User participation in the evaluation of the quality of knowledge in professional online communities: a motivational process
In a digital society, professionals increasingly seek knowledge from online communities to resolve problems that they encounter in the workplace. Despite the potential benefits to professionals and related community, there are concerns about the quality of users’ knowledge contributions in this open environment. This dilemma makes it challenging for professional online communities to balance the need to provide users with easy access to high-quality user contributions while maintaining a large and useful knowledge repository. Evidence from prior research and current practice suggests that user collaboration in the evaluation of the quality of user contributed knowledge is an effective mechanism that can help users identify high-quality knowledge contributions. Particularly, useful collaborative evaluation is accomplished by means of user feedback in the forms of rating and ranking, among others. While prior research highlights the importance of active user participation in the evaluation activity, little is known about user motivation to perform this activity in professional online communities.

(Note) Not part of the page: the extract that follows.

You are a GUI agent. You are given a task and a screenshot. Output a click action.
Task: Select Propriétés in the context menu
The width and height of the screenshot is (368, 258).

This study aims to investigate user motivation to participate in this evaluation activity. Drawing on self-determination theory, social exchange theory, and commitment theory, this study proposed an integrated research model to investigate the motivational process underlying users’ willingness to take part in the evaluation of knowledge contributions in professional online communities. The motivational process highlights how reciprocity, online reputation, trust, and community commitment shape users’ motivation which in turn influences users’ behavioural intention.
The integrated research model was empirically validated using a dataset of 272 responses from 30 professional online communities. Structural equation modelling techniques were used to analyse the data. The results revealed that users’ intention to evaluate the quality of knowledge contributions in professional online communities is primarily influenced by autonomous motivation or the reasons coming from inside the self, such as volition, psychological freedom, and reflective self-endorsement. In turn, autonomous motivation is affected by social factors including reciprocity, online reputation, trust in the user involvement mechanism, and affective and normative community commitments. This study has both theoretical and practical contributions. In addition to enhancing the understanding of the strategic importance of active user participation in evaluating knowledge contributions to professional online communities, this study shows the usefulness of a motivational process perspective in investigating user motivation to act in these communities. Specifically, such a motivational process involves a causal sequence from social factors through autonomous motivation to behavioural intention. Findings of this study also provide administrators of professional online communities with practical guidelines on how to encourage user evaluation of knowledge contributions.